While I understand that you’d like to have a real time way to hear about service impacts, an email from us directly isn’t going to be part of what we can offer.

you can, though, subscribe to status page alerts - there is more information on that available here:

let us know if you have more questions!

1 Like

hey again,

could you share the API ID (safe to share) or netlify site name of one of the sites that was impacted the way you are describing so we can do some more sleuthing?

Thanks @perry for enabling me to make more posts.

APP ID: ccf08d9a-467a-458e-bfdd-9ea35462e6a4

I too would be interested – all 4 of my sites are RedwoodJS so they have functions and content, frontend to backend via graphQL. I use offsite databases and images from an S3bucket – one of the app’s api id is: 3da55a61-0072-4669-90f0-44b6166ac31e – thanks!!

Any news on this?

A bunch of sites went down with 500 codes. There were many many posts. The incident log, text, and categorization still doesn’t acknowledge partial outage 20hours later.

Hey there, @google5 :wave:

Thanks so much for following up. Our team is working hard to analyze not only what went wrong, but also what we can improve for the future. We will post a full write up on our status page. Additionally, I will share the link here when it is live.

1 Like

Hello folks,

Here is the write up of yesterday’s incident, shared on our status page: Netlify Status - Increased errors and latency affecting multiple services

Please do not hesitate to follow up with additional questions,
Hillary

1 Like

Hi Guys,

We also experienced very significant downtime on our sites. We are close to going live with one of these sites - and are of course concerned about yesterday’s events. A way in which you could help is provide suggestions on what services we could use - and how best to integrate them with neflify - to serve a cached version of the site when netlify has issues. Given what happened yesterday - we need to setup such a service before we can consider going live with the site.

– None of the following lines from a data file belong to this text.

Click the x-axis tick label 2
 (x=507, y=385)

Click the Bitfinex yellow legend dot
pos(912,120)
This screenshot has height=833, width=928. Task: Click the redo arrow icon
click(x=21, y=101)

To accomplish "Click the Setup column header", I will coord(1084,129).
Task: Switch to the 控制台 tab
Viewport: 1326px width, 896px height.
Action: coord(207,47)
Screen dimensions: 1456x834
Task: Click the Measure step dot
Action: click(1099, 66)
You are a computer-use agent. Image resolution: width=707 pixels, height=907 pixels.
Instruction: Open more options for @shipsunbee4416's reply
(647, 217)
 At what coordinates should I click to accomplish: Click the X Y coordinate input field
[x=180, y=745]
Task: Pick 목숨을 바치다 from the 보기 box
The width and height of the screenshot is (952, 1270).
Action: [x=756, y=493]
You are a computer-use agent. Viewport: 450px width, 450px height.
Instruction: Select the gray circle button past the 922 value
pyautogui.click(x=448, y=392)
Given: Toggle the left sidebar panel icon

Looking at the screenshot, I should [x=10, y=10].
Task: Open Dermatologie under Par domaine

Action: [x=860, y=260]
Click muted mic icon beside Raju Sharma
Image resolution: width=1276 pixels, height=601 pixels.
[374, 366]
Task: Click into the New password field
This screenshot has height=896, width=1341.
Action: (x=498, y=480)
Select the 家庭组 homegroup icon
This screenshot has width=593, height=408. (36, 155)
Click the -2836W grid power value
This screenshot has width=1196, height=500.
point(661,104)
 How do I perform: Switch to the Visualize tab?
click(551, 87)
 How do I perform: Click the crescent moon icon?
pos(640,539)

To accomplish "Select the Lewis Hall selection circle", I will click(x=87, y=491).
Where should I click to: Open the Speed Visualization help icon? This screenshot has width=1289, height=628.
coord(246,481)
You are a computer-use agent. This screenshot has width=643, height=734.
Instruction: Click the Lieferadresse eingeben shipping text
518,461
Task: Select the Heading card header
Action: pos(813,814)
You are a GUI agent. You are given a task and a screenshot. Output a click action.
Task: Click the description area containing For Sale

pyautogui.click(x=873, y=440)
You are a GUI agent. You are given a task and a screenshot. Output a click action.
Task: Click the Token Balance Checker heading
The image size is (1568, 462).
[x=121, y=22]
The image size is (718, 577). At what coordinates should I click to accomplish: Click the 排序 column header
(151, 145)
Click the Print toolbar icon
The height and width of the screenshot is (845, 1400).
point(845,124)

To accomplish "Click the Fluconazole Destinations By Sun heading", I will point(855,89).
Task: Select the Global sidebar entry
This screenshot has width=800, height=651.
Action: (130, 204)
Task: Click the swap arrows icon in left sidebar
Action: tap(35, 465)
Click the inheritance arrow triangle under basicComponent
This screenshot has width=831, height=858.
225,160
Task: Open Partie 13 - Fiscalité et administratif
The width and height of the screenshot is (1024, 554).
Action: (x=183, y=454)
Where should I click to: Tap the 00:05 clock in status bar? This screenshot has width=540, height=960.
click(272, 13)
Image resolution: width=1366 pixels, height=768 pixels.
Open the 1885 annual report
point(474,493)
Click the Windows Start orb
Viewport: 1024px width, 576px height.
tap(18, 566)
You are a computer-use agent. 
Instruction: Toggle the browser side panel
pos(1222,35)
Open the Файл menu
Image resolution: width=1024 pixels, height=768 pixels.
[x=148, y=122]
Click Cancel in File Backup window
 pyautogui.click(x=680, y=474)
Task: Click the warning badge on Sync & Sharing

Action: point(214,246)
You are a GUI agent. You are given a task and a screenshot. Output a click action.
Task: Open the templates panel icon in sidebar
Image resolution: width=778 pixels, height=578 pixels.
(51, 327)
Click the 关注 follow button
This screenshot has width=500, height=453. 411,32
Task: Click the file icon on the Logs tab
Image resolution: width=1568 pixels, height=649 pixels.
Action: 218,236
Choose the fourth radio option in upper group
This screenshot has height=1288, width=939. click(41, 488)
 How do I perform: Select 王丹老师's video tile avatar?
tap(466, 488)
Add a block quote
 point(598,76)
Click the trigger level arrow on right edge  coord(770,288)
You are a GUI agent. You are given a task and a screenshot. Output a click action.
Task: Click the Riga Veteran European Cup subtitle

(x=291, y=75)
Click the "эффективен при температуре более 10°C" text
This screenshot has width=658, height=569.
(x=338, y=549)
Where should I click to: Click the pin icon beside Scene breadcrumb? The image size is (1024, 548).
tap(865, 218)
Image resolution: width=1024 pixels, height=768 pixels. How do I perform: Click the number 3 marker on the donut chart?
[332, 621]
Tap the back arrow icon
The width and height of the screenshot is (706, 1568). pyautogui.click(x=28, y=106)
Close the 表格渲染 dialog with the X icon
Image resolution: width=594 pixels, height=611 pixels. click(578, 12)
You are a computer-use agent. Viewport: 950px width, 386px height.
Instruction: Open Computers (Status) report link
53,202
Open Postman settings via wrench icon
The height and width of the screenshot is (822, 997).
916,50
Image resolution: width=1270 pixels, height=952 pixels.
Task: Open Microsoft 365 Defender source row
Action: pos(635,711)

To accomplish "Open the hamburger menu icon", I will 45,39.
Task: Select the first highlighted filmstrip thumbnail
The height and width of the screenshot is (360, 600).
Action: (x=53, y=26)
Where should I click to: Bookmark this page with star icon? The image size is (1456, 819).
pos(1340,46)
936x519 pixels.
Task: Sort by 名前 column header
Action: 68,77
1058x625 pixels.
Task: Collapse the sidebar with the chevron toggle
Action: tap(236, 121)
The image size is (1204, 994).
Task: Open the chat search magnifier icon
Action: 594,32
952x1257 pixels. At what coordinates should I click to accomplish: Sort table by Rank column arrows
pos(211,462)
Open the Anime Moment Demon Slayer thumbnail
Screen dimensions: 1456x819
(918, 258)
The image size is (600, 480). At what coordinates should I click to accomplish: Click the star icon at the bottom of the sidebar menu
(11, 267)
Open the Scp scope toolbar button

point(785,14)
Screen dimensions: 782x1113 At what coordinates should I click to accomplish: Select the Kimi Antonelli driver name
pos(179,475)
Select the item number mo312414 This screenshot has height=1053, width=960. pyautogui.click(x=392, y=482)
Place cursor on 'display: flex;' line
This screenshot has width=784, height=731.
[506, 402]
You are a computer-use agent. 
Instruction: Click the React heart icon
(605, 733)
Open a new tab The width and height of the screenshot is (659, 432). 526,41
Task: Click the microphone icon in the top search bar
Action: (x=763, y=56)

Hi folks and thanks for all your continued thoughtful input! We brought a lot of it to the team including our head of engineering and sales teams and we have made a lot of plans to continue improving not only how we communicate but how we can help our network and your sites be more resilient to similar issues in the future.

Wanted to provide some specific followup to folks who gave additional feedback or asked about specific sites, and again in the spirit of transparency I’ll share this here since these factors influenced everyone who experienced trouble loading their sites yesterday:

Having reviewed the sites reported by @google5 and @ajoslin103 I can tell you why you received 500’s: your sites were not cached on our CDN. Your usage was extremely low before the outage, and thus, your content generally was not in cache. While this is less of a “how to avoid this problem” which @allansolutions has requested, it is some guidance as to why your sites were not as resilient as those of many other customers during the incident yesterday; they had very low usage. I won’t out you specifically on numbers, but I looked over the preceding 2 days in our internal logs and your usage was not rather low on both of those API ID’s.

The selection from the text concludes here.